**WRITTEN INSTRUCTION:** Rewrite the rows from the first one through the row containing "maxima (523, 659)", changing "Read full article" to "Open full article" and keeping everything else the same.

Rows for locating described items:

--*--

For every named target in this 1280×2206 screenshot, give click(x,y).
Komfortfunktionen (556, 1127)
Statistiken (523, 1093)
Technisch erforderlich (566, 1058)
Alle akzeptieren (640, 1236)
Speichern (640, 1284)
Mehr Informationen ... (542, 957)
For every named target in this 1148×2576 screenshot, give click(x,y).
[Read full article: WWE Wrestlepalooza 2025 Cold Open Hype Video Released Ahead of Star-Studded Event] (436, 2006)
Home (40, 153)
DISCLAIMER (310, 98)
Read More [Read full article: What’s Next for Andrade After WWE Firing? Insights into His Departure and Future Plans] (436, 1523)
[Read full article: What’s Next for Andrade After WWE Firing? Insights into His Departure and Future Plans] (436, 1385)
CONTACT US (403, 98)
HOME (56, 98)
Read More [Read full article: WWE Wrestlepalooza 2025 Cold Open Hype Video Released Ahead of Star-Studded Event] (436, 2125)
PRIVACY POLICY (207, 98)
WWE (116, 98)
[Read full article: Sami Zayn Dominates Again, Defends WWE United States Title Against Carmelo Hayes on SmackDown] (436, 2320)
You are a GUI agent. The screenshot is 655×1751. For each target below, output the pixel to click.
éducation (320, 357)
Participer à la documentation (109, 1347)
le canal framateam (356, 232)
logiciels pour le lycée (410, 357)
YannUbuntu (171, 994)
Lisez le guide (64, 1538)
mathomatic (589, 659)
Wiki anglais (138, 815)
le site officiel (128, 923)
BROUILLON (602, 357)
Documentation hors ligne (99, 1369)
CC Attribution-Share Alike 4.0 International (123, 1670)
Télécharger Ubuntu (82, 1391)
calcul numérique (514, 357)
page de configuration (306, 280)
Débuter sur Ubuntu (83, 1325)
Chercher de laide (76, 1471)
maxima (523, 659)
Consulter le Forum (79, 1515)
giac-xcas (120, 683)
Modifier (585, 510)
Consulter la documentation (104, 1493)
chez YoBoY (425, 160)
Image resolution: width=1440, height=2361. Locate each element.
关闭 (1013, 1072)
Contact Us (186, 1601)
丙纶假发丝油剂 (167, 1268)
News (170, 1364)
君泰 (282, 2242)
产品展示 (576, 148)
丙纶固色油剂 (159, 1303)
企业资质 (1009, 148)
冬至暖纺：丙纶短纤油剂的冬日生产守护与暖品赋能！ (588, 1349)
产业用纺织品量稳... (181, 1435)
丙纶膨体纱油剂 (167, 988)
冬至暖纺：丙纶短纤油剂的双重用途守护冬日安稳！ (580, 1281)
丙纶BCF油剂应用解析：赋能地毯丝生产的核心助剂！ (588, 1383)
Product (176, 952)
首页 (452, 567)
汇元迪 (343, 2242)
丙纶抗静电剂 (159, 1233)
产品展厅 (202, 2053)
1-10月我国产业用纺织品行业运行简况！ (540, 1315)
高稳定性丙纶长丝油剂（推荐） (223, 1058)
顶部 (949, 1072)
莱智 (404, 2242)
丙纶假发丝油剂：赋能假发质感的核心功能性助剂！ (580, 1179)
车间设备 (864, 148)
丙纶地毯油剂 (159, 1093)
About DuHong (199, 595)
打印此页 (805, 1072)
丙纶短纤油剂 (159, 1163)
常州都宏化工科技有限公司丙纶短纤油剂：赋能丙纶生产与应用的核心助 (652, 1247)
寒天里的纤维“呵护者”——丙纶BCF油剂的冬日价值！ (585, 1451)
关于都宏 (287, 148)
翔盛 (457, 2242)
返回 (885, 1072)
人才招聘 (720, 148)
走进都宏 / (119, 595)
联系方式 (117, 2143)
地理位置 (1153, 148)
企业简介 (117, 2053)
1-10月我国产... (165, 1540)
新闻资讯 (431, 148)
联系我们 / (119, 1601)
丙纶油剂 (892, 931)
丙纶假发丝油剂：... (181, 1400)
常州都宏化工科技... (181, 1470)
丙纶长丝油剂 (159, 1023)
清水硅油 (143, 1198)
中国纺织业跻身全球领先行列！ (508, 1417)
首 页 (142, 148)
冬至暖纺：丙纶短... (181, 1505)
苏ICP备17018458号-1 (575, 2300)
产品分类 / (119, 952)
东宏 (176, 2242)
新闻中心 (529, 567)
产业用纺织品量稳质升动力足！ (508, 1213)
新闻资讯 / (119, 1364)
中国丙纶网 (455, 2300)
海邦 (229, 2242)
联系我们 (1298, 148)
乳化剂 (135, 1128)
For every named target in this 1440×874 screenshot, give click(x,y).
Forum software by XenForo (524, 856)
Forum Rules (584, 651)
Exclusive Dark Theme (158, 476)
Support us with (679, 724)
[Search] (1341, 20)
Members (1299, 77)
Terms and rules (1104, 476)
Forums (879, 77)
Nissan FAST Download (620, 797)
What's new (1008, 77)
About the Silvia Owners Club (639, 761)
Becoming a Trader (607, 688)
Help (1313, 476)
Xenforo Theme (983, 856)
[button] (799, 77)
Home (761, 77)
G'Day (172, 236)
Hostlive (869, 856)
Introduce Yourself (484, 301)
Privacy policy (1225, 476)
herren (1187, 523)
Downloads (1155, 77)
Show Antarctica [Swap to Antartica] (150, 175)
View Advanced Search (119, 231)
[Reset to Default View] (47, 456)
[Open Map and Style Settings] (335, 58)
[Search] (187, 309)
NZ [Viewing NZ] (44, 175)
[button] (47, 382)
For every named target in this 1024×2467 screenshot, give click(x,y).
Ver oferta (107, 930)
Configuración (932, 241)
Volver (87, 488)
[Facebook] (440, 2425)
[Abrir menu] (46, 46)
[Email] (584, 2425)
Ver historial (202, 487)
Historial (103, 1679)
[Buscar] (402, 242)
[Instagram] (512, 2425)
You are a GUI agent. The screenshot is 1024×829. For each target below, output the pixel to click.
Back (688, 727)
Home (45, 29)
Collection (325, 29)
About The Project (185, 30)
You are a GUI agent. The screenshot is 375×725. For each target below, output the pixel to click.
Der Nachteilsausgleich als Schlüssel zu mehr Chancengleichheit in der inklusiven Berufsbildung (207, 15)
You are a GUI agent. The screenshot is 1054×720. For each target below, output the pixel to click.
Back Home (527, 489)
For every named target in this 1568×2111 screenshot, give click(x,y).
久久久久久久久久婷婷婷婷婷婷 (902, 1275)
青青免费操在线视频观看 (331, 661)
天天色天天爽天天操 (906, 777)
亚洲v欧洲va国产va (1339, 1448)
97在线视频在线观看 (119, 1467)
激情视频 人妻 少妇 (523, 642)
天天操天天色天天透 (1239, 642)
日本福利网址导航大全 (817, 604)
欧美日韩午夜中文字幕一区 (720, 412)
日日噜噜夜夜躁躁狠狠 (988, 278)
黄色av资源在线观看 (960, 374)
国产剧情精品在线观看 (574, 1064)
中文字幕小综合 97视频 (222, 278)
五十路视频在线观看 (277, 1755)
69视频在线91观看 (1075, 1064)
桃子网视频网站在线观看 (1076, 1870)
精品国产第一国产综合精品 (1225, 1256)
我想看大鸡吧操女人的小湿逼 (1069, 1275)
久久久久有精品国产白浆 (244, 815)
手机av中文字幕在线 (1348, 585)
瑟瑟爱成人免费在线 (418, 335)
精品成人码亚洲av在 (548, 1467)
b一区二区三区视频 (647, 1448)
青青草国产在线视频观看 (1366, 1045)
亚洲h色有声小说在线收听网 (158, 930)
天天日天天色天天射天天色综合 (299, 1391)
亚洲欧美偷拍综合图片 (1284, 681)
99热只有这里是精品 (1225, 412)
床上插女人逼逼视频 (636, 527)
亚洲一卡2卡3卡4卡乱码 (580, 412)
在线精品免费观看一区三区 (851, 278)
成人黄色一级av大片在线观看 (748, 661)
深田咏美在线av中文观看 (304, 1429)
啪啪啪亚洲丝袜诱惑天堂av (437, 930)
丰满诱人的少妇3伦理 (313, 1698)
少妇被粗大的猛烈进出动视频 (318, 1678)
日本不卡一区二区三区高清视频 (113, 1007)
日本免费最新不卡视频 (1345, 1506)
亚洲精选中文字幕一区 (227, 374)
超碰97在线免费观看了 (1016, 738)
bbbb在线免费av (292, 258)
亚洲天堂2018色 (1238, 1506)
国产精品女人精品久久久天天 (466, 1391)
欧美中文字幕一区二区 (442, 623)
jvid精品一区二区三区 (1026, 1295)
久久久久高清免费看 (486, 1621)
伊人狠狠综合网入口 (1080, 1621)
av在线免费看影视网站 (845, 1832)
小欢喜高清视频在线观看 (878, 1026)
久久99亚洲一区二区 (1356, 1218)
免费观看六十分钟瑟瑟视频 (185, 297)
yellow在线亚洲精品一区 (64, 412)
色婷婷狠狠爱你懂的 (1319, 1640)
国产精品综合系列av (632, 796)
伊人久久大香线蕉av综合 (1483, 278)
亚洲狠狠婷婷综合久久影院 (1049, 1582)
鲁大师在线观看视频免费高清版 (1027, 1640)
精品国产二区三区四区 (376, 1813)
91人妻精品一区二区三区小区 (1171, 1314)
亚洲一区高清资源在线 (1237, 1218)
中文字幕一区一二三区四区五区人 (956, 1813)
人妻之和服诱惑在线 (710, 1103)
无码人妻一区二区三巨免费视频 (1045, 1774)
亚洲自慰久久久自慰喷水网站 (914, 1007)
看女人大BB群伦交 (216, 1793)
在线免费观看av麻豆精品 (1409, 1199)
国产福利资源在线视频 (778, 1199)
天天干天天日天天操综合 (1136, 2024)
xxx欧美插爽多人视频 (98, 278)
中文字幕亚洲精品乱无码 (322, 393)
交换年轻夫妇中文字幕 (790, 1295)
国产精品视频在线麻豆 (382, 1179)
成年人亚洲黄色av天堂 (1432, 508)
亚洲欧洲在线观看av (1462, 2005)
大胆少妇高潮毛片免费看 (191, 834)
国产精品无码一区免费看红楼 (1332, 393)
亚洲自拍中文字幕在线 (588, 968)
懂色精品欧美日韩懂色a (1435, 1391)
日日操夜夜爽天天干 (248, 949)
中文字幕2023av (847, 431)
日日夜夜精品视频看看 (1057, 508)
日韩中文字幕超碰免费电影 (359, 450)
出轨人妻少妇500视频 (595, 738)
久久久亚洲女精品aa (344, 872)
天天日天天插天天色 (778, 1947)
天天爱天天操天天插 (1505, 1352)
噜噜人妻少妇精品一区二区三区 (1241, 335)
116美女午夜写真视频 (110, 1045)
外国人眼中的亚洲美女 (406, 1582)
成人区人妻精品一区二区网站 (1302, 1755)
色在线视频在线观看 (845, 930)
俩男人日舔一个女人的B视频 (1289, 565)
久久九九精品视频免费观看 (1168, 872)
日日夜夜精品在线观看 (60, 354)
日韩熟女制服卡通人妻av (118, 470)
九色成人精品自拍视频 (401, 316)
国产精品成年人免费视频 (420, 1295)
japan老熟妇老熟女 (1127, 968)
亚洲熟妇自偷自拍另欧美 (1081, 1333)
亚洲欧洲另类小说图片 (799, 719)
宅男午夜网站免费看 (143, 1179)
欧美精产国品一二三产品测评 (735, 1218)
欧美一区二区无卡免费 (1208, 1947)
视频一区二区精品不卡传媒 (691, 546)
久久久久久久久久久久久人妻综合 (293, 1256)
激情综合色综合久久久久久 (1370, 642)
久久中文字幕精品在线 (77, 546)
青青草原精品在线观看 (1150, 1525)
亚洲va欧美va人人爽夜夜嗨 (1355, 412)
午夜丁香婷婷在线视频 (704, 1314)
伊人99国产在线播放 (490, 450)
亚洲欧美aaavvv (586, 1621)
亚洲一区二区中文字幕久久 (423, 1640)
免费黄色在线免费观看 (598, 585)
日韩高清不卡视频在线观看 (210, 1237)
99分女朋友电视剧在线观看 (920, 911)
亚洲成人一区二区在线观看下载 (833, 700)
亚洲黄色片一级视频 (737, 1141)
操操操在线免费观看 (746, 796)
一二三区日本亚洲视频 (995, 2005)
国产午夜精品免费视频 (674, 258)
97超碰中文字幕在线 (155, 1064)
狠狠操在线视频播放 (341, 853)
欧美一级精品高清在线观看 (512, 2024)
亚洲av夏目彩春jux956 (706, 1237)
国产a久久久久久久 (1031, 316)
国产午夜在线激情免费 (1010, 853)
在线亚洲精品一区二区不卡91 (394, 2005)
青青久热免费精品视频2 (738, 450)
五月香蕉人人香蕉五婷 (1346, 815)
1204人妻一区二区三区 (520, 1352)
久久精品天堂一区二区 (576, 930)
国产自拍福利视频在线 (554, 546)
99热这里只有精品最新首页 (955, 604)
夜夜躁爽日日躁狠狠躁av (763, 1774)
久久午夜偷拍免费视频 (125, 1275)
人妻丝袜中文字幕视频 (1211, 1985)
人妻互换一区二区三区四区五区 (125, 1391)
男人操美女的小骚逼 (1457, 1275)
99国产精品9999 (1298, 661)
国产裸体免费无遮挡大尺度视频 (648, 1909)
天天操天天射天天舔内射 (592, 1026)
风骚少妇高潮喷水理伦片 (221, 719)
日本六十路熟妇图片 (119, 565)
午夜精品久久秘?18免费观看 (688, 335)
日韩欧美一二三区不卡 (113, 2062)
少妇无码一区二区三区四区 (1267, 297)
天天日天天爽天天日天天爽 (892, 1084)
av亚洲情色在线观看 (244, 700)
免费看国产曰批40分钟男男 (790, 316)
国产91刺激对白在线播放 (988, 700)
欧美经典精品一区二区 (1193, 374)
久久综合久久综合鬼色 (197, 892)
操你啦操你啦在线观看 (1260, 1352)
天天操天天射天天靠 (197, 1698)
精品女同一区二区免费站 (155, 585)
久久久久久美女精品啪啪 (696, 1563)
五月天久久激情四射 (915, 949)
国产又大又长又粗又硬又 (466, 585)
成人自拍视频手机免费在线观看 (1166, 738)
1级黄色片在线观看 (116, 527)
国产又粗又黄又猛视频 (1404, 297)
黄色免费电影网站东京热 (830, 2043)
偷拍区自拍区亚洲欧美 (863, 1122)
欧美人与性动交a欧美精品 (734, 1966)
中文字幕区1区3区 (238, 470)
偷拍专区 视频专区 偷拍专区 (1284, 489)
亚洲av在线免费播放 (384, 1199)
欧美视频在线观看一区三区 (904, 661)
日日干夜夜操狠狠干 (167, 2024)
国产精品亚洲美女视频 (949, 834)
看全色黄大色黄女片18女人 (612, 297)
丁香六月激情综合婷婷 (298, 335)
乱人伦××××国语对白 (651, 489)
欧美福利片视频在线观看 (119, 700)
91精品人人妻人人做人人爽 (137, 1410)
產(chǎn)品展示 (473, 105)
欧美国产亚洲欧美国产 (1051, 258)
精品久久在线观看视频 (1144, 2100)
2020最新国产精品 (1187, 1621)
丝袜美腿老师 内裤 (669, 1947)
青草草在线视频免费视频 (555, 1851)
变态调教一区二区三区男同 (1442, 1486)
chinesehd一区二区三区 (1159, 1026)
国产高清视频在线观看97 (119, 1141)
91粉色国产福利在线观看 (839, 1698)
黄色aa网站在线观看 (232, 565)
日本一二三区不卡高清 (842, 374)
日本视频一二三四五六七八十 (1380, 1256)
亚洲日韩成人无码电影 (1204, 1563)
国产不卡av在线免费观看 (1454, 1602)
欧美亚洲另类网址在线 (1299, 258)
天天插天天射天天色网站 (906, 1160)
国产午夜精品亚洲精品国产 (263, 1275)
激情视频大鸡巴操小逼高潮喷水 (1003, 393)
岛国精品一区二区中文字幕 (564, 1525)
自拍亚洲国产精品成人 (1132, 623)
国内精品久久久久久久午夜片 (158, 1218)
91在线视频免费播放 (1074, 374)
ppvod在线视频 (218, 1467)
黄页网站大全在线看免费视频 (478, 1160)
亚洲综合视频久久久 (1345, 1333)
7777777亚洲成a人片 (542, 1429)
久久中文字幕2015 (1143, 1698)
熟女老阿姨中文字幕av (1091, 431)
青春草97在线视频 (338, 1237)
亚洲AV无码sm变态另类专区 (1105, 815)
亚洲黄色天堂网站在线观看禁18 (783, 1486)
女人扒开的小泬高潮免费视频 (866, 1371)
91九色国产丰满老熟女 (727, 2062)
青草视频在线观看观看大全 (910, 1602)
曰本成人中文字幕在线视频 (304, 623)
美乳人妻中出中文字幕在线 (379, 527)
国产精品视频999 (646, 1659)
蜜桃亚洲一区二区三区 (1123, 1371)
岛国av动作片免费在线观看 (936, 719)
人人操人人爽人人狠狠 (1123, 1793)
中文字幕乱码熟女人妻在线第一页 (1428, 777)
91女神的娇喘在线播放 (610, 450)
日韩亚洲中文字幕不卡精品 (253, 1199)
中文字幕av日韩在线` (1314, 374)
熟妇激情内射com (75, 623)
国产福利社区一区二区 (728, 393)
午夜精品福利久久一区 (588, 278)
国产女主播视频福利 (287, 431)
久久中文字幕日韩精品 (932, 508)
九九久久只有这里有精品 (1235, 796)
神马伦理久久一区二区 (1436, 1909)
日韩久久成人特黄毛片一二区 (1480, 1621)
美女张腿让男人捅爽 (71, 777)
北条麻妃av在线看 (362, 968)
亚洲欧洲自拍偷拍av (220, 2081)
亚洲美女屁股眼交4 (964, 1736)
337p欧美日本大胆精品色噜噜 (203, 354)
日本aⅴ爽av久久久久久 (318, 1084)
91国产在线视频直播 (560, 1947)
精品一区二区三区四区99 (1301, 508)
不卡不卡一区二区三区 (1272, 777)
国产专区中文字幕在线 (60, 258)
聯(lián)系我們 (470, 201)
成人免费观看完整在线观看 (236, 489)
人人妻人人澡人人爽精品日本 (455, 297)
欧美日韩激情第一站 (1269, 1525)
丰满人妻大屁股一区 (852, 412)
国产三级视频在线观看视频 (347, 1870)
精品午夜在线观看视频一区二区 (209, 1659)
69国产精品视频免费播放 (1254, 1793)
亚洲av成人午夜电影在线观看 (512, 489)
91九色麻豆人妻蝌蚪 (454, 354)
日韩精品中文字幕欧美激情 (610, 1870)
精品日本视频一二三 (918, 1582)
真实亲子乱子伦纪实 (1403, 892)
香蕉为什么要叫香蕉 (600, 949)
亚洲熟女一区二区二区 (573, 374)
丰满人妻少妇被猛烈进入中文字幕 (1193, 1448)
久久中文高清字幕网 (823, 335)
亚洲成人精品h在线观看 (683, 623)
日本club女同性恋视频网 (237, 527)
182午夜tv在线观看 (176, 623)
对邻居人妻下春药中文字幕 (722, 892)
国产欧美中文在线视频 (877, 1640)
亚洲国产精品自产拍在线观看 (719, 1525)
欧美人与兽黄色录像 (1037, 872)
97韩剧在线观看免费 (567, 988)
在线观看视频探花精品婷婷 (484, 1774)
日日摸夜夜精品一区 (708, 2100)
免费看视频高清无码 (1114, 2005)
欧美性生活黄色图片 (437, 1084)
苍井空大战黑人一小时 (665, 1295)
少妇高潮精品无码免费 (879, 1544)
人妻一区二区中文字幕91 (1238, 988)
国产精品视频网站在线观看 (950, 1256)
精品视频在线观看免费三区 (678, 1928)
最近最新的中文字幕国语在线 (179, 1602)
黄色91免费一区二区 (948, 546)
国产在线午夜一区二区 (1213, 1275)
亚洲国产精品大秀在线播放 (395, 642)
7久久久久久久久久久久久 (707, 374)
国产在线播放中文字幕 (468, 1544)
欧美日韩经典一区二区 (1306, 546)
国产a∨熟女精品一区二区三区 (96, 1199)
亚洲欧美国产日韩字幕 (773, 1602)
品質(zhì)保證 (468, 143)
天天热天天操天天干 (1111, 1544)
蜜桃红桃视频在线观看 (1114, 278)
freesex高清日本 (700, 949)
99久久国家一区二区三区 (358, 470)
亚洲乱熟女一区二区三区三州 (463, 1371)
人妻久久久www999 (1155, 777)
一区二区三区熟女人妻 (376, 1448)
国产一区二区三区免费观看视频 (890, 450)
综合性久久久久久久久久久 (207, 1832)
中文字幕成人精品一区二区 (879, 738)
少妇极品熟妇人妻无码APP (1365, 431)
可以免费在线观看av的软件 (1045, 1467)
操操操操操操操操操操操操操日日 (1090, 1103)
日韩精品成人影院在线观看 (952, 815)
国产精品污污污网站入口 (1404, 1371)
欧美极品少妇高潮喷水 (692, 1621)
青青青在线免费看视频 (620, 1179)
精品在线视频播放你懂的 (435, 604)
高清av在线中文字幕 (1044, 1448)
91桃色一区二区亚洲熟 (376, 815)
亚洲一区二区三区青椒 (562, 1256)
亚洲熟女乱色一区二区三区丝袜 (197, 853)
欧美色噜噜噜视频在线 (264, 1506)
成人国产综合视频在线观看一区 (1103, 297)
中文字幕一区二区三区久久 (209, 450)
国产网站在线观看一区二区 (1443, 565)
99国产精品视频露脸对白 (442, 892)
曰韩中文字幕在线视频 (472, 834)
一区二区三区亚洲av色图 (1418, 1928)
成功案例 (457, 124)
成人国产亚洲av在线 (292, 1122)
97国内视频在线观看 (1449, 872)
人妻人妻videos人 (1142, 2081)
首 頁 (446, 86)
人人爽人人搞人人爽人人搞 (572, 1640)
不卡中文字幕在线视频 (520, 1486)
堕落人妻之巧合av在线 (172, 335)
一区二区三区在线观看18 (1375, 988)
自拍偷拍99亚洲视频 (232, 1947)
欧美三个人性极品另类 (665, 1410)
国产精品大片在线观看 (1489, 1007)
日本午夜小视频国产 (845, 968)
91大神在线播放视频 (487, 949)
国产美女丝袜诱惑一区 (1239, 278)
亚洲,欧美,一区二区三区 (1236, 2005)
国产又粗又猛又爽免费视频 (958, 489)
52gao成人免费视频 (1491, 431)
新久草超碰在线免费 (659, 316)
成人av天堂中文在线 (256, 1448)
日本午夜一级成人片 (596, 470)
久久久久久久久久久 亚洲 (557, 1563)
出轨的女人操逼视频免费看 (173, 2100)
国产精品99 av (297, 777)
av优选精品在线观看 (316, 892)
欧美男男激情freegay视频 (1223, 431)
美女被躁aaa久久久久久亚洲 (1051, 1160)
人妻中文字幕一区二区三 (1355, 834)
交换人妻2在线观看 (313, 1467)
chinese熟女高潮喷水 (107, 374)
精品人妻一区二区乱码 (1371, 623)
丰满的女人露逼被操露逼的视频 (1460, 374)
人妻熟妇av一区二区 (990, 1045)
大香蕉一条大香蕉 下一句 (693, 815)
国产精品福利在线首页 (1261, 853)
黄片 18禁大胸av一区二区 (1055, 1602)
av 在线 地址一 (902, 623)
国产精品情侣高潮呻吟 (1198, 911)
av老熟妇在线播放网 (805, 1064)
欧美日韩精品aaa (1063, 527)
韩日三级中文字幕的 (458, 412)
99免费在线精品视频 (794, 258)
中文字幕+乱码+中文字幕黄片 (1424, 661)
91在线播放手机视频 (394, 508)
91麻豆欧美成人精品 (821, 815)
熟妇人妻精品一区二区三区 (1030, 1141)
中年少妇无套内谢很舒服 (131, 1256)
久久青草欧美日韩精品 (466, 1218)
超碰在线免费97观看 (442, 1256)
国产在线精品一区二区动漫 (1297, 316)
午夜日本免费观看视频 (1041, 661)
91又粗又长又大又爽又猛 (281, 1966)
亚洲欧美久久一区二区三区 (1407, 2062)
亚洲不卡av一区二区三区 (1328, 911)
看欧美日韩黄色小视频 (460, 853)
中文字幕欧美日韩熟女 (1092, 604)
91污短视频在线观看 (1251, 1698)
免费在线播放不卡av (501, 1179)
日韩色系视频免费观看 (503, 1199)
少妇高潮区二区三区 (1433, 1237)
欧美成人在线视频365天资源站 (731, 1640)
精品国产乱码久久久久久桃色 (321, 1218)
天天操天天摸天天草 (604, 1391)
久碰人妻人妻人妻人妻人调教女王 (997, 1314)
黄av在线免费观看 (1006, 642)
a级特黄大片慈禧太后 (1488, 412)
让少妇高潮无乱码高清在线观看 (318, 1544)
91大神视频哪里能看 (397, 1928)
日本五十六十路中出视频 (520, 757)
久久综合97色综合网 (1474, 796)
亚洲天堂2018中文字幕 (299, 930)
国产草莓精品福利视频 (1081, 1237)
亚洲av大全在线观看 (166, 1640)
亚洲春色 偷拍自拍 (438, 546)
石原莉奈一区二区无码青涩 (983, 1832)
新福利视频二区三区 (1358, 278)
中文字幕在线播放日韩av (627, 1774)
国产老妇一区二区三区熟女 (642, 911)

--*--

**ANSWER IN FULL:**
For every named target in this 1280×2206 screenshot, give click(x,y).
Komfortfunktionen (556, 1127)
Statistiken (523, 1093)
Technisch erforderlich (566, 1058)
Alle akzeptieren (640, 1236)
Speichern (640, 1284)
Mehr Informationen ... (542, 957)
For every named target in this 1148×2576 screenshot, give click(x,y).
[Open full article: WWE Wrestlepalooza 2025 Cold Open Hype Video Released Ahead of Star-Studded Event] (436, 2006)
Home (40, 153)
DISCLAIMER (310, 98)
Read More [Open full article: What’s Next for Andrade After WWE Firing? Insights into His Departure and Future Plans] (436, 1523)
[Open full article: What’s Next for Andrade After WWE Firing? Insights into His Departure and Future Plans] (436, 1385)
CONTACT US (403, 98)
HOME (56, 98)
Read More [Open full article: WWE Wrestlepalooza 2025 Cold Open Hype Video Released Ahead of Star-Studded Event] (436, 2125)
PRIVACY POLICY (207, 98)
WWE (116, 98)
[Open full article: Sami Zayn Dominates Again, Defends WWE United States Title Against Carmelo Hayes on SmackDown] (436, 2320)
You are a GUI agent. The screenshot is 655×1751. For each target below, output the pixel to click.
éducation (320, 357)
Participer à la documentation (109, 1347)
le canal framateam (356, 232)
logiciels pour le lycée (410, 357)
YannUbuntu (171, 994)
Lisez le guide (64, 1538)
mathomatic (589, 659)
Wiki anglais (138, 815)
le site officiel (128, 923)
BROUILLON (602, 357)
Documentation hors ligne (99, 1369)
CC Attribution-Share Alike 4.0 International (123, 1670)
Télécharger Ubuntu (82, 1391)
calcul numérique (514, 357)
page de configuration (306, 280)
Débuter sur Ubuntu (83, 1325)
Chercher de laide (76, 1471)
maxima (523, 659)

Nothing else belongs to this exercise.